Major suffered a heart attack last June after his usual early morning workout at the YMCA on Haverhill Street. He was 46 and writes about the chest pressure that wouldn’t quit as he drove away, thinking it could not be a heart attack because he is too young. But, it was a heart attack. This married father of four who is also a Boy Scout leader and wrestling coach in town, smartly pulled into Andover’s Public Safety Center on North Main Street. Firefighters got him to the hospital’s emergency room in an ambulance where hospital medical staffers were waiting for him.
“It was an easy letter to write, but very emotional for me. I had to go back to that day,” Major said of writing about “the scariest moment” of his life.
It’s the second time in three years that an Andover patient has been featured in the hospital’s annual giving campaign. Gene Doran of Andover was featured in 2010. Doran was badly injured in a freak barbershop accident in Shawsheen Square in April 1986. The building was being renovated and a workman’s nail gun misfired and pierced his spinal cord as he got a haircut. Doran was rushed to Lawrence General. He was paralyzed and has been in a wheelchair ever since.

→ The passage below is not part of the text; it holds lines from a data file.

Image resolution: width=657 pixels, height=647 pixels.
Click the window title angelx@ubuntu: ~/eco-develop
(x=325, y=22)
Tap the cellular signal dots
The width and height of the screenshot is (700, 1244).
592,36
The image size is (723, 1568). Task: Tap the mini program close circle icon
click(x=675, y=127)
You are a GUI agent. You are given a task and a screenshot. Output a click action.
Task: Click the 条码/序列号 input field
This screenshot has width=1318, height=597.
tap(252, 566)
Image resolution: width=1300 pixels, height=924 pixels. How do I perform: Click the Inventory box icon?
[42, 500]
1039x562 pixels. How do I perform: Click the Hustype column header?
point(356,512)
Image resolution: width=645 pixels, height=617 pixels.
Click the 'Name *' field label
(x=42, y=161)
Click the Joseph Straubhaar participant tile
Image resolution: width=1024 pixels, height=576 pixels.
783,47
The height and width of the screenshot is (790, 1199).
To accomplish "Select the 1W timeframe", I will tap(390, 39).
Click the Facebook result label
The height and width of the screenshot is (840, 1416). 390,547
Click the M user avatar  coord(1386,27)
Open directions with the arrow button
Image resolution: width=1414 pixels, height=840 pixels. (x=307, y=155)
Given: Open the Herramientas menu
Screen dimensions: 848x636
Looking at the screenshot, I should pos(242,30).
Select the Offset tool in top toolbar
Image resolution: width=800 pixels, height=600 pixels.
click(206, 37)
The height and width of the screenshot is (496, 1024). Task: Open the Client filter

Major said having quality medical care close to home is very important and he’s happy to be this year’s pitchman for LGH.
“You never know when something is going to happen,” Major said. “Now, I know that we have a state-of-the-art cardiac facility right here in our neighborhood...it’s good to know.”
Nicholas Zaharias, LGH vice president of philanthropy and marketing, said it was just a coincidence that two Andover patients were chosen for campaign.
“When patients come forward with great stories about our service and say they want to help, we jump on it,” Zaharias said.